Using the line with "Where should I" as your starting point, transcribe it and each line beneath it word for word until the records run out, without pictures.

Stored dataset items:
= = = = =
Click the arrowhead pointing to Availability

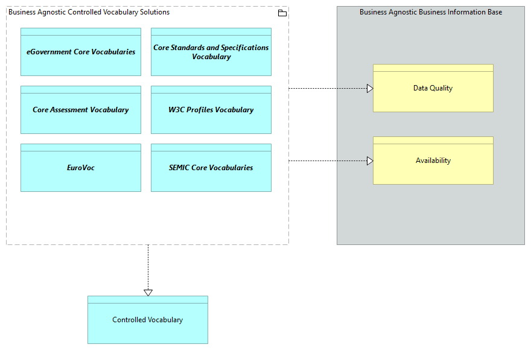[370, 161]
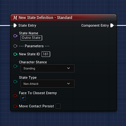
Task: Enable the Move Contact Persist checkbox
Action: 58,106
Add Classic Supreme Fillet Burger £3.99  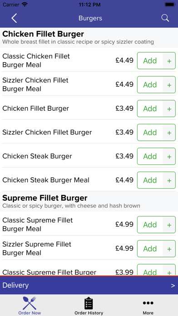click(x=150, y=270)
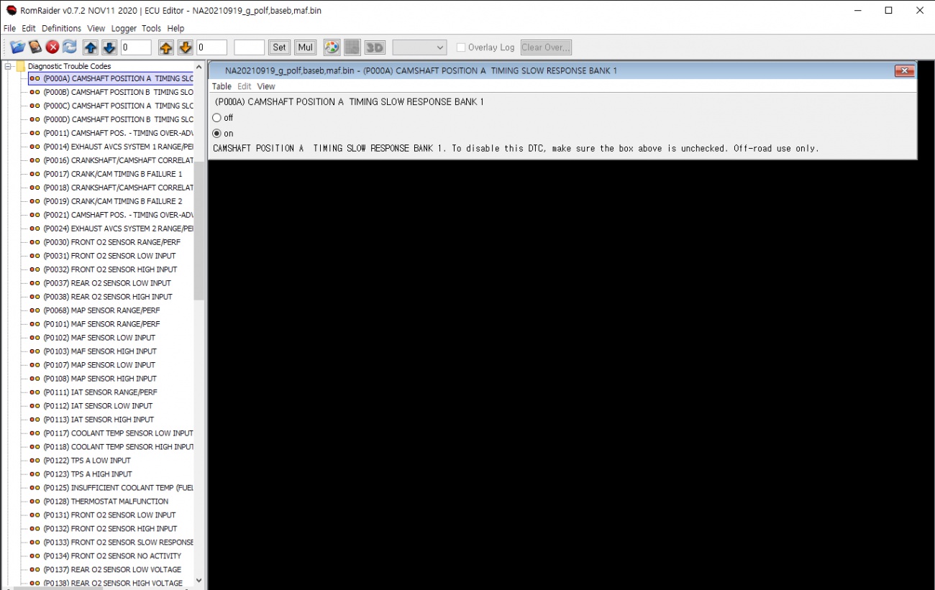Viewport: 935px width, 590px height.
Task: Click the blue increment fine arrow
Action: point(91,47)

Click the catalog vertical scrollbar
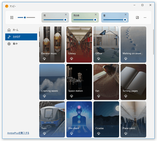pyautogui.click(x=154, y=42)
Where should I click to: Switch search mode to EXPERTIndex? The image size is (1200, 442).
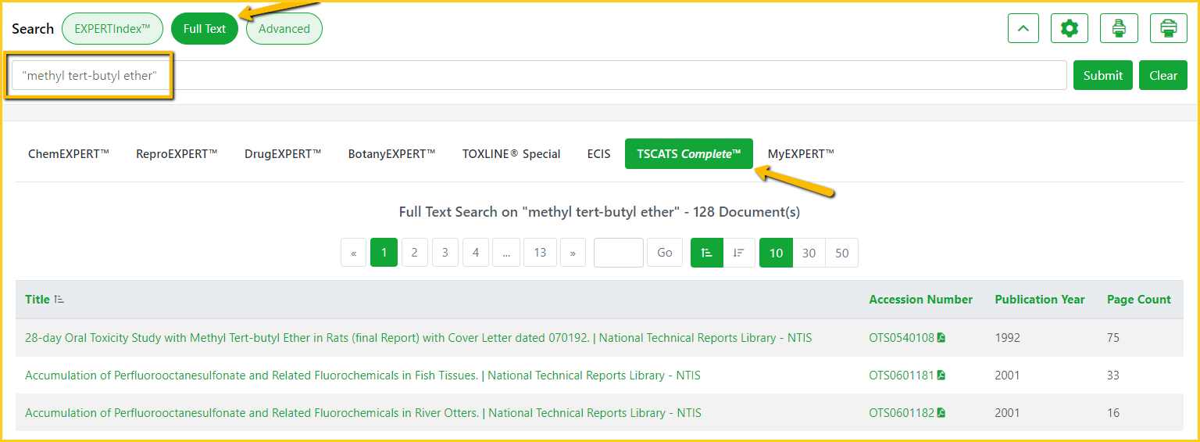tap(113, 29)
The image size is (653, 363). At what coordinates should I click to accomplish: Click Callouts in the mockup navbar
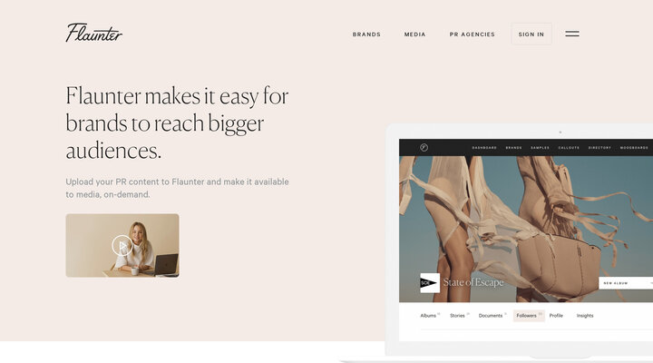[569, 148]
= = = = =
Exercise answer »
Where should I click to: Switch search mode to EXPERTIndex? The image size is (1200, 442).
tap(113, 29)
The image size is (653, 363). At what coordinates should I click to accomplish: Click Callouts in the mockup navbar
[569, 148]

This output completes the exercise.